The Federal Court refused bifurcation of a patent proceeding into liability and quantification stages.

The defendant, British Columbia, moved for bifurcation asserting the case was complex given the number of patent claims at issue and the architecture of the alleged infringing system. The defendant pointed to several alleged temporal and substantive infringement issues and asserted bifurcation would save time and costs for the parties and the Court.

The motions judge held it was “impossible to fathom from the [defendant’s] record the magnitude of the potential savings” of time and expense by bifurcation. She dismissed the motion as the defendant had “not come close” to meeting the threshold of satisfying the Court the savings were enough to “outweigh the inherent inefficiencies of bifurcation.”

Justice McHaffie dismissed the defendant’s appeal.
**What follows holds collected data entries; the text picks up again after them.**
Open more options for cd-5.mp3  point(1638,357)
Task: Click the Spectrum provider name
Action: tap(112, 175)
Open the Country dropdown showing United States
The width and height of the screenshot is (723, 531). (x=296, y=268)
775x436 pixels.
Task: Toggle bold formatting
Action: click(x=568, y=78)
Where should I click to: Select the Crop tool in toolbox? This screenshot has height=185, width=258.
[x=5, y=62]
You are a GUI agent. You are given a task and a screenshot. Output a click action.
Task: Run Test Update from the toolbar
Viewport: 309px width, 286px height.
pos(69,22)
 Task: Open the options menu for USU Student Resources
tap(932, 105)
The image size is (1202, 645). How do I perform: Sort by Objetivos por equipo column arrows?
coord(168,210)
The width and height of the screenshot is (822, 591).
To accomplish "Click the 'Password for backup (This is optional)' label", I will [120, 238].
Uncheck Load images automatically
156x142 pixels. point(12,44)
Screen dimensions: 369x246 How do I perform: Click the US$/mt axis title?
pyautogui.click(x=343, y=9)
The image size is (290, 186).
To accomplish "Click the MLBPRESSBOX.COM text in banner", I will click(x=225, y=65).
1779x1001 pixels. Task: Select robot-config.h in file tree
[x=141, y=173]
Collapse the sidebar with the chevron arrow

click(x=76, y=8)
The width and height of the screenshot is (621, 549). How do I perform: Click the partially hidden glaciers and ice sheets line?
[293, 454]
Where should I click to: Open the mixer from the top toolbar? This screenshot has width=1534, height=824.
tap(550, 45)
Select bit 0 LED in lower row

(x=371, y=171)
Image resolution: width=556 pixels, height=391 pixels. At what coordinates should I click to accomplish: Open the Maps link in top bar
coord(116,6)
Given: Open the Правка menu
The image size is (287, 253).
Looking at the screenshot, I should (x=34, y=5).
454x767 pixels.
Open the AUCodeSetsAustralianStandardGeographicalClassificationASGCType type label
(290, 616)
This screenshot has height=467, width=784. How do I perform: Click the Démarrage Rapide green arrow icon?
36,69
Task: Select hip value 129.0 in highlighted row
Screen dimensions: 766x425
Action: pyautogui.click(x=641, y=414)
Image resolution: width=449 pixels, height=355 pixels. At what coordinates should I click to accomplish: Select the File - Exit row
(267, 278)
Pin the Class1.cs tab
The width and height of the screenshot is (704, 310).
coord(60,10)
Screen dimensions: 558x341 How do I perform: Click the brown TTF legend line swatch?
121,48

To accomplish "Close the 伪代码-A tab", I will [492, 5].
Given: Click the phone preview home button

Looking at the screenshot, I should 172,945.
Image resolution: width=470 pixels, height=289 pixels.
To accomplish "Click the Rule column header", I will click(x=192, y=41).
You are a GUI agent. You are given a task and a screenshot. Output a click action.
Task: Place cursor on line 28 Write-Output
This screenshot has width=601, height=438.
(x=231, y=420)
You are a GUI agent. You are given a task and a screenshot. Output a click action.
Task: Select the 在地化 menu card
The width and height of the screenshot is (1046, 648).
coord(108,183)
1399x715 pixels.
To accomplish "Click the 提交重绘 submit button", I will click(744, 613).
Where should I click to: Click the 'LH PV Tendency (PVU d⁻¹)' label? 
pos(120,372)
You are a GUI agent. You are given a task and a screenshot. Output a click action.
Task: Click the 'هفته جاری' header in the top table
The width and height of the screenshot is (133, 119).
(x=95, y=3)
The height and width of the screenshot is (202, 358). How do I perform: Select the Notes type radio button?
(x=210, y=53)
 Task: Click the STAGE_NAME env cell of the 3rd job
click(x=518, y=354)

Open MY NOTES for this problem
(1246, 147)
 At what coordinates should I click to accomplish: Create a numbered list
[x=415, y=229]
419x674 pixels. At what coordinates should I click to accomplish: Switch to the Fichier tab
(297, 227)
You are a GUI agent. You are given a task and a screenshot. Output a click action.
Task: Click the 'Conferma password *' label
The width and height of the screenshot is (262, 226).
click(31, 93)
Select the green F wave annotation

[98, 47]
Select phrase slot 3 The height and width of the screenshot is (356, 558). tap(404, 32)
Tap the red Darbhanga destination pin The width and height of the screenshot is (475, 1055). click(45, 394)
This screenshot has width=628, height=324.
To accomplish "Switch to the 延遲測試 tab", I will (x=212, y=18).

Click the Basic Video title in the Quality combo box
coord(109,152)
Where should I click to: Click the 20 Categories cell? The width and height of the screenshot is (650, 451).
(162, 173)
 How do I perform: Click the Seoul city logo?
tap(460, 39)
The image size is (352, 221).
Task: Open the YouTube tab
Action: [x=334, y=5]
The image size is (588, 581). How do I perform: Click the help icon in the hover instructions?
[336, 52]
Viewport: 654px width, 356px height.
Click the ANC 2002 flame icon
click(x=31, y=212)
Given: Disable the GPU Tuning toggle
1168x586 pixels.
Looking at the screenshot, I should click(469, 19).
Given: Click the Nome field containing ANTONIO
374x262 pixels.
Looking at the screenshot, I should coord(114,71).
He held that although a moving party need not always precisely or exactly quantify the anticipated savings in time or cost, it continues to have the burden of demonstrating sufficient expected efficiencies to justify bifurcation. Examples the Judge highlighted include: (i) an approximation of the anticipated scope of documentary production and or length of discovery; (ii) estimates of savings in expert fees and time; (iii) the amount of time or resources a party will have to dedicate to documentary discovery; and (iv) the anticipated length of trial time dedicated to different issues. The judge noted that the evidence may be different in each case but the motion judges will assess whether that evidence satisfies that bifurcation is more likely than not to lead to the just, expeditious, and least expensive outcome of the proceeding.